Las pequeñas y medianas empresas registraron un deterioro generalizado durante el segundo trimestre de 2026, según el último Radar PyME elaborado por la Asociación de Empresarios y Empresarias Nacionales para el Desarrollo Argentino (ENAC). El relevamiento evidenció caídas en las ventas, destrucción de empleo, baja rentabilidad y un marcado pesimismo sobre la evolución económica.
El informe señaló que el 46,7% de las PyMEs registró una disminución en el volumen de sus ventas durante el trimestre. Este dato reflejó la persistencia de la debilidad del mercado interno y las dificultades que enfrenta el sector productivo para recuperar niveles de actividad.
En materia de empleo, durante el segundo trimestre se perdieron 41 puestos de trabajo netos, confirmando que el ajuste también impactó sobre el mercado laboral. Paralelamente, la situación financiera de las empresas mostró complicaciones: el 32,2% de las PyMEs operó con rentabilidad negativa, poniendo de manifiesto las dificultades para sostener la actividad frente al aumento de costos y la caída de ingresos.
La utilización promedio de la capacidad instalada alcanzó apenas el 54,6%, según el relevamiento de ENAC. Esto significa que casi la mitad del potencial productivo permaneció ocioso durante el período analizado.
Las perspectivas para los próximos meses tampoco resultaron alentadoras.
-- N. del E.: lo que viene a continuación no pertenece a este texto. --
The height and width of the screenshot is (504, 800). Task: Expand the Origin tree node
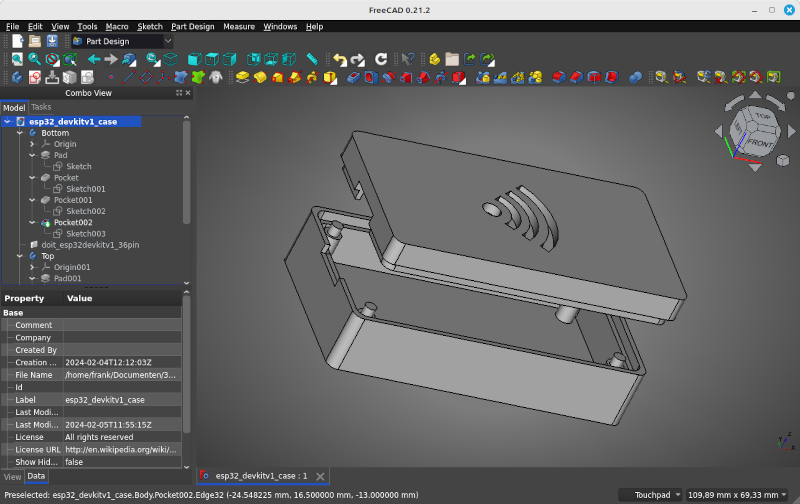click(32, 144)
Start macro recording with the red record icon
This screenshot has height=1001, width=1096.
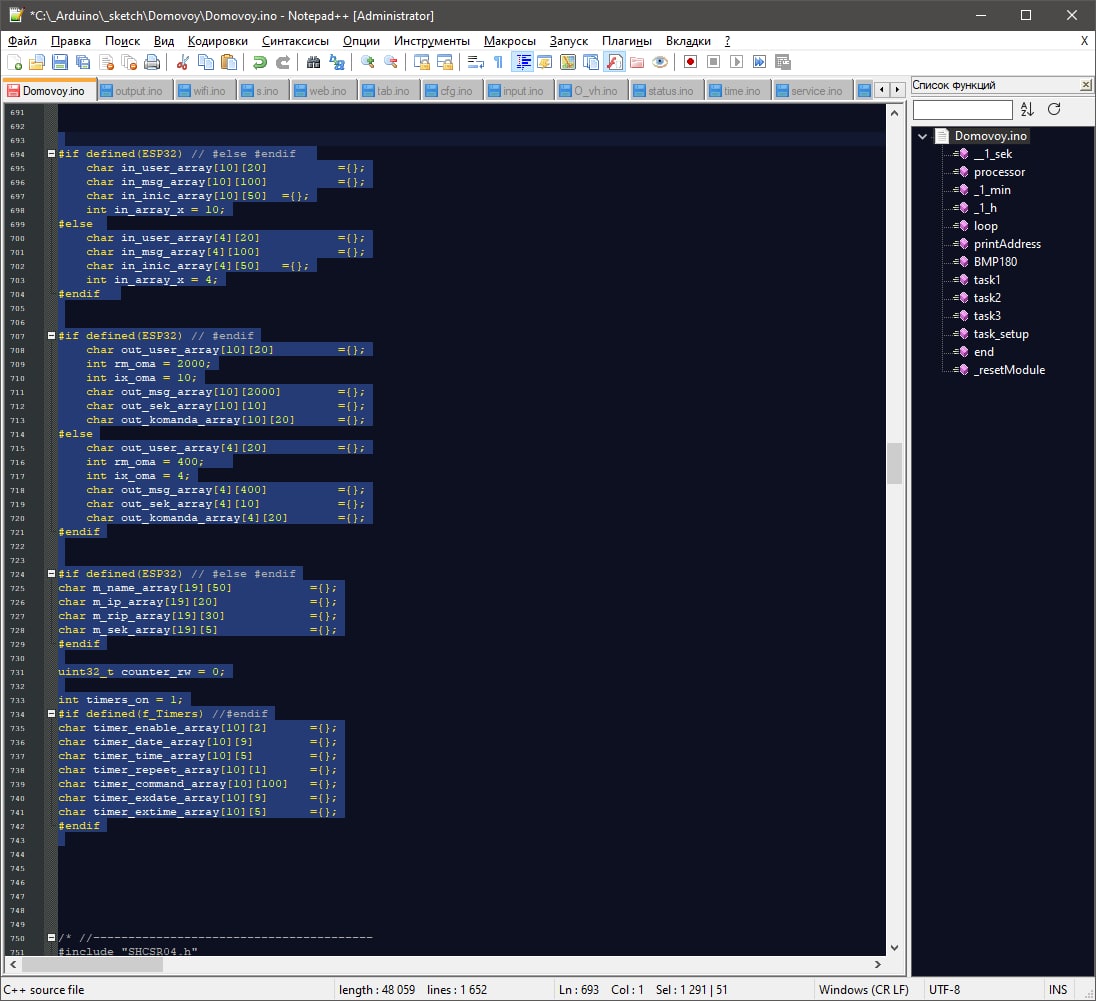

Apenas el 19,2% de las PyMEs tiene previsto realizar inversiones durante el próximo semestre, una cifra que refleja la cautela de los empresarios frente a la incertidumbre económica. Esta falta de proyectos no solo compromete la expansión de las empresas, sino también la incorporación de tecnología, la innovación y la generación de empleo en el mediano plazo.
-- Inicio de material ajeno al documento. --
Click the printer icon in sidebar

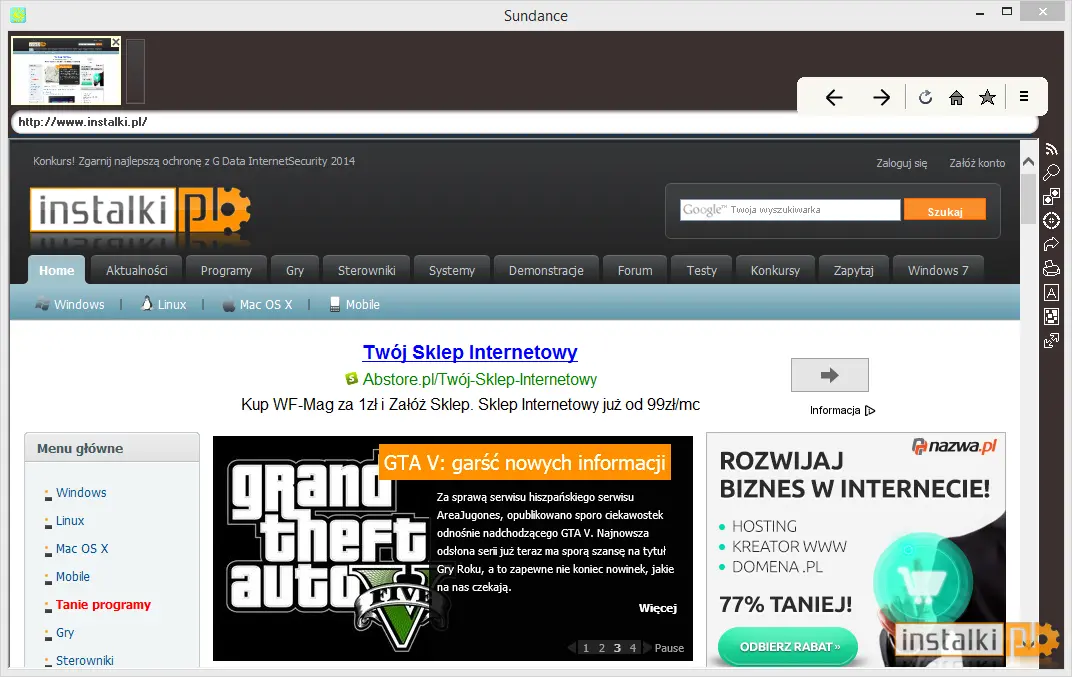pyautogui.click(x=1051, y=268)

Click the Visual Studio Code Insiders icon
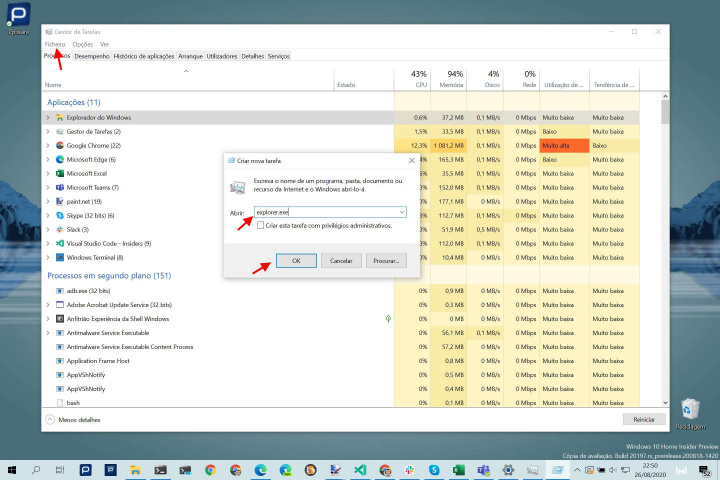point(59,243)
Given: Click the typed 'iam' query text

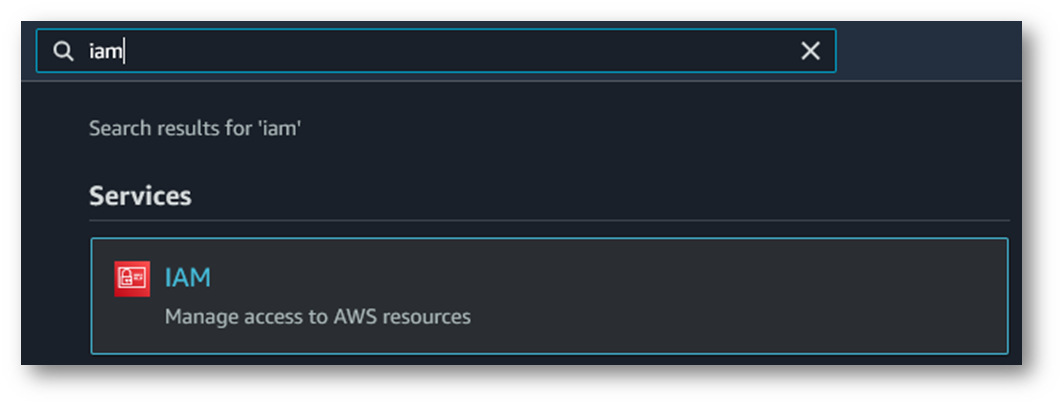Looking at the screenshot, I should click(104, 51).
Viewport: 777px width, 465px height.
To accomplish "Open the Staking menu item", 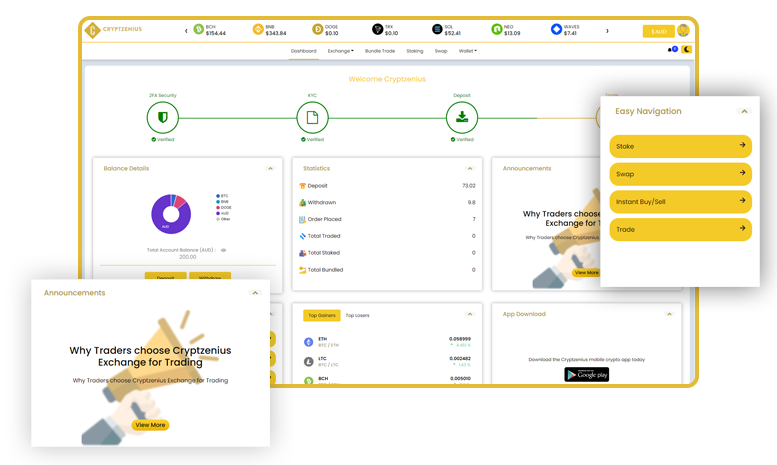I will (414, 50).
El informe de ENAC también reveló un fuerte deterioro en las expectativas empresarias. El 61,6% de los dueños de PyMEs considera que la situación económica del país empeorará durante lo que resta de 2026, consolidando un escenario de incertidumbre para el sector.
Los datos del Radar PyME mostraron una combinación de indicadores negativos: caída de ventas, pérdida de rentabilidad, menor utilización de la capacidad instalada, destrucción de empleo y escasas expectativas de inversión, variables que reflejan la continuidad de un contexto recesivo que afecta al tejido productivo.